I wished I could believe him. Lewis wasn’t looking at me, and I could tell that he was trying not to reveal his own doubts. He pushed away from the bulkhead wall and said, “You asked what we were going to do. I don’t see that there’s any reason to change the plan. We hit land, the Wardens scatter to handle crisis events. I’d like you two at Warden HQ for the time being. It’ll be easier to work with you there, and you can help us with coordination.”

Coordination.

If the Earth was really waking up, really angry, really hurt—we’d be coordinating firefighting during a nuclear war. And it was a waste. He was sidelining us, and I didn’t like it.

“We have something more important to do, Lewis. I know you’re trying to keep us out of the way, but we have to try to find a way to get our powers back,” I said. “David can’t live like this.
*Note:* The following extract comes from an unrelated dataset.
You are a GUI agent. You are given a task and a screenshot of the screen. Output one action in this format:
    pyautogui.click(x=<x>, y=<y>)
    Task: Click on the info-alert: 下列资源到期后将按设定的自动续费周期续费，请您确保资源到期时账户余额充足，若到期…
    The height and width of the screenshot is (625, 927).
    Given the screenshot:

You know that. We have to see the Oracles. If anybody knows, they do.”

“I can’t give you help.”

“We don’t need any,” David said. “This will work, or it won’t. But isn’t it worth a shot?”

Lewis thought about it for a moment, then nodded. “Yes,” he said. “It’s worth a shot. But if it doesn’t work, I need you at Warden HQ. Understand?”

“Understood,” I said.

No way in hell.

I got used to feeling sealed inside myself over the next two days; if David didn’t, he hid it well. We didn’t need confinement in hospital beds, so we checked ourselves out while Lewis wasn’t looking. It wasn’t really our fault, though. Cherise instigated it.

“No way am I sleeping in this horrible bed the rest of the trip,” she declared within a couple of hours of waking up. For Cherise, she looked ragged. For anyone else, she looked magazine-cover ready, but I could spot the subtleties—a smudge under her eyes, a slight pallor under her tan, hair that wasn’t quite as bouncy as usual. “And the shower in here sucks. What is this shampoo stuff, anyway? Medical soap? Ugh. No. I am not doing without product. There’s a limit.”